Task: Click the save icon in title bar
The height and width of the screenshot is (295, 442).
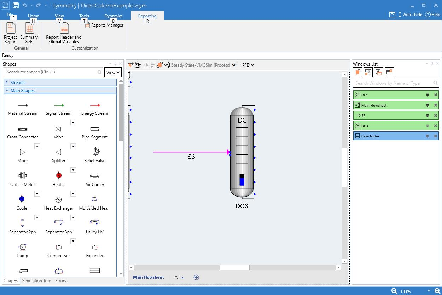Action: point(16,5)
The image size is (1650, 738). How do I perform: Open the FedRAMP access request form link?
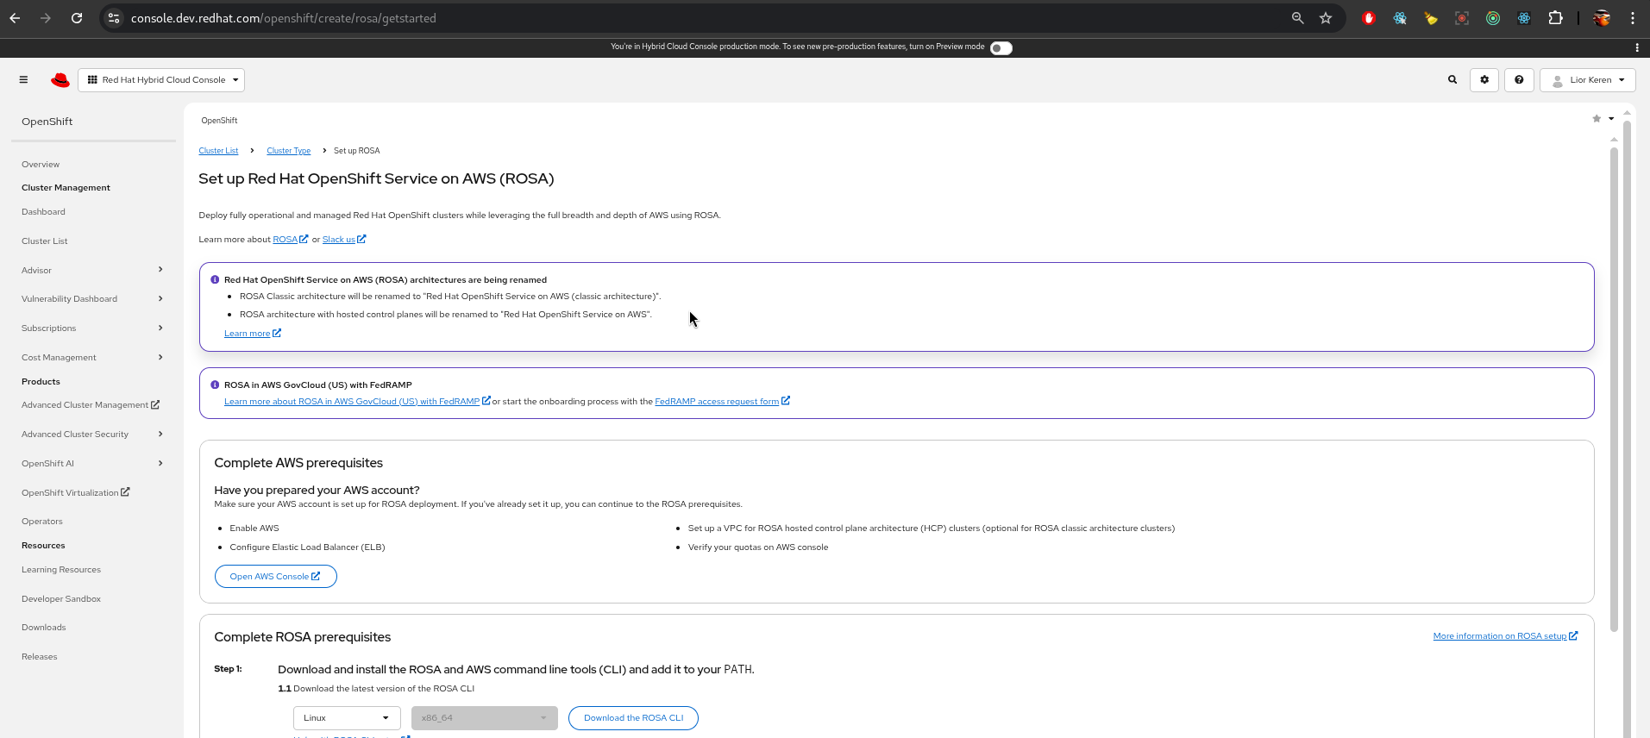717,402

--

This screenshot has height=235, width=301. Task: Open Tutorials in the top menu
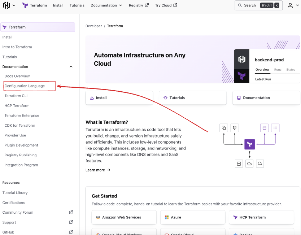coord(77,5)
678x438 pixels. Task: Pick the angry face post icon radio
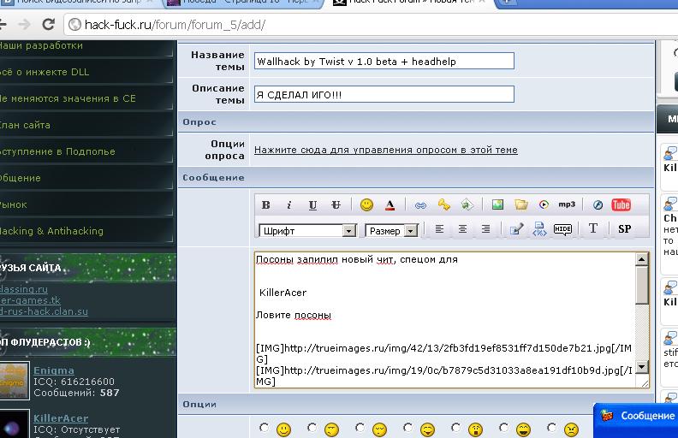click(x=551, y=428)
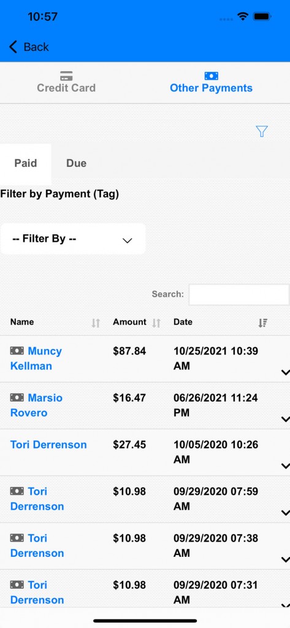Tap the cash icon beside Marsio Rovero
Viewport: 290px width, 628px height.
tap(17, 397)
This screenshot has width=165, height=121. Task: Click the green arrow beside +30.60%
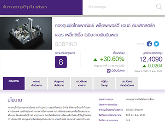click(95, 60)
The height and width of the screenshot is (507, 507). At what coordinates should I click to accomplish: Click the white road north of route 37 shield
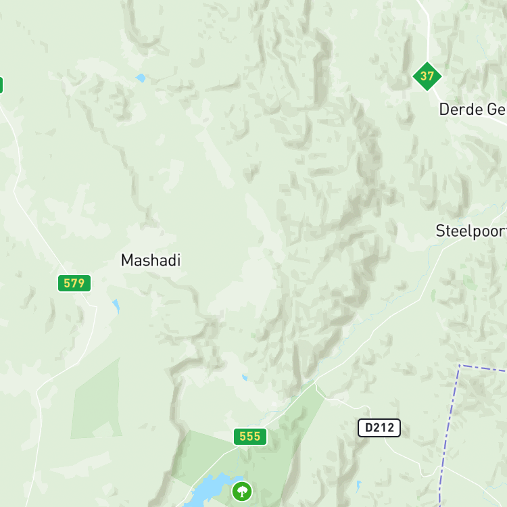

> _Task to carry out_
Produce an exact reproduction of the listing above, limited to the lines starting at the line with "This screenshot has height=235, width=301." and ending at the line with "The height and width of the screenshot is (507, 507).", both kept, with every picture left out.

> _Answer box_
This screenshot has height=235, width=301. Task: Open Tutorials in the top menu
coord(77,5)
678x438 pixels. Task: Pick the angry face post icon radio
click(x=551, y=428)
Tap the cash icon beside Marsio Rovero
Viewport: 290px width, 628px height.
tap(17, 397)
This screenshot has width=165, height=121. Task: Click the green arrow beside +30.60%
click(95, 60)
The height and width of the screenshot is (507, 507). At what coordinates should I click to accomplish: Click the white road north of route 37 shield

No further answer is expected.